Les solutions fondées sur la nature constituent un autre exemple de réponses intégrées aux défis environnementaux. Qu’il s’agisse de restaurer des zones humides pour prévenir les inondations, de reboiser des bassins versants pour améliorer la qualité de l’eau, ou de végétaliser les villes pour réduire les îlots de chaleur, ces approches génèrent des bénéfices multiples qui dépassent largement leur objectif initial.
De la connaissance à l’action : transformer nos modes de gouvernance
Dépasser les silos institutionnels
Le rapport Nexus ne se contente pas d’analyser les problèmes, il propose également des pistes concrètes pour transformer nos modes de gouvernance. Le décloisonnement des politiques publiques apparaît comme une nécessité absolue.
Traditionnellement, les questions environnementales, agricoles, sanitaires et économiques sont traitées par des ministères ou des agences distinctes, avec peu de coordination. Cette organisation en silos empêche d’appréhender les problèmes dans leur globalité et conduit souvent à des politiques contradictoires.
Pour surmonter cet obstacle, le rapport recommande la création d’instances interministérielles dédiées aux défis interconnectés, ainsi que l’élaboration d’indicateurs communs permettant d’évaluer les impacts transversaux des politiques publiques.
Impliquer l’ensemble des acteurs
La transition vers des approches intégrées ne peut se faire sans l’implication de tous les acteurs concernés. Le rapport souligne l’importance de créer des espaces de dialogue et de collaboration entre :
- Les institutions politiques nationales et internationales
- Le monde agricole et les filières alimentaires
- Le secteur économique et financier
- La communauté scientifique
- La société civile et les citoyens
Cette gouvernance participative est essentielle pour garantir l’acceptabilité sociale des transformations nécessaires et pour mobiliser les connaissances et ressources de chaque partie prenante.
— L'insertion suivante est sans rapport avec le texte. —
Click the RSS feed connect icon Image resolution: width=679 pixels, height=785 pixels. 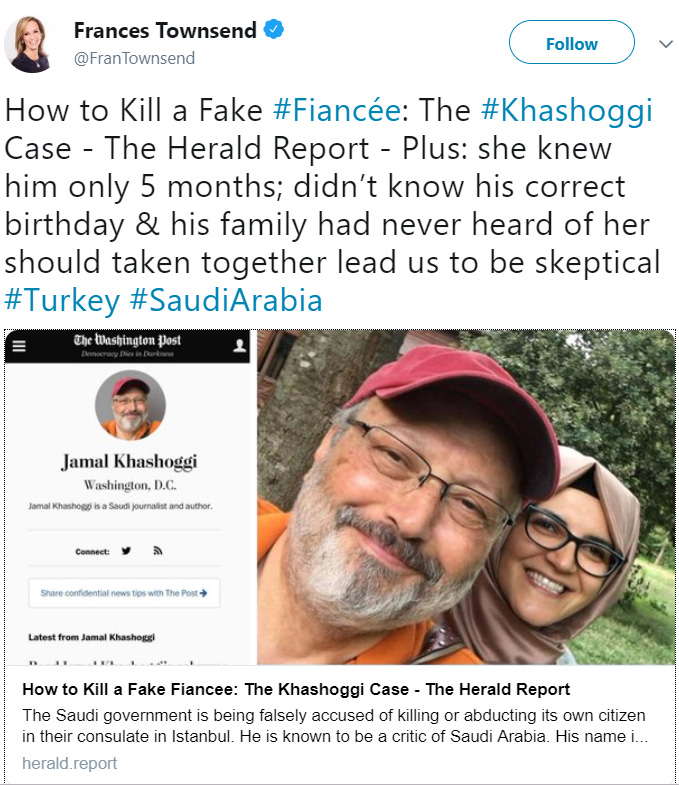(158, 551)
Les savoirs autochtones et locaux, longtemps négligés, méritent une attention particulière. Fruits d’une longue coévolution avec les écosystèmes, ils recèlent souvent des solutions adaptées aux contextes locaux et respectueuses des équilibres naturels.
Une responsabilité partagée face à des défis communs
Le rapport Nexus de l’IPBES nous livre un message à la fois inquiétant et porteur d’espoir. Inquiétant car il confirme la gravité et l’imbrication des crises environnementales que nous traversons. Porteur d’espoir car il démontre qu’en adoptant une vision systémique, nous pouvons identifier des solutions qui génèrent des bénéfices multiples.
Climat et biodiversité sont les deux faces d’une même pièce. L’eau, l’alimentation et la santé complètent ce tableau d’interdépendances qui dessine notre avenir commun. Comprendre ces liens, c’est se donner les moyens d’agir plus efficacement.
La Fondation pour la recherche sur la biodiversité (FRB), qui accueille le secrétariat scientifique du comité français pour l’IPBES, joue un rôle crucial dans la diffusion de ces connaissances et dans la sensibilisation des décideurs comme du grand public.
Face à ces défis entrelacés, la responsabilité est partagée. Gouvernements, entreprises, communauté scientifique et citoyens : chacun a un rôle à jouer dans cette transition vers une approche plus intégrée et plus respectueuse des équilibres naturels dont dépend notre bien-être.
Le temps presse, mais les solutions existent. À nous de les mettre en œuvre, en gardant toujours à l’esprit cette vérité fondamentale : tout est lié.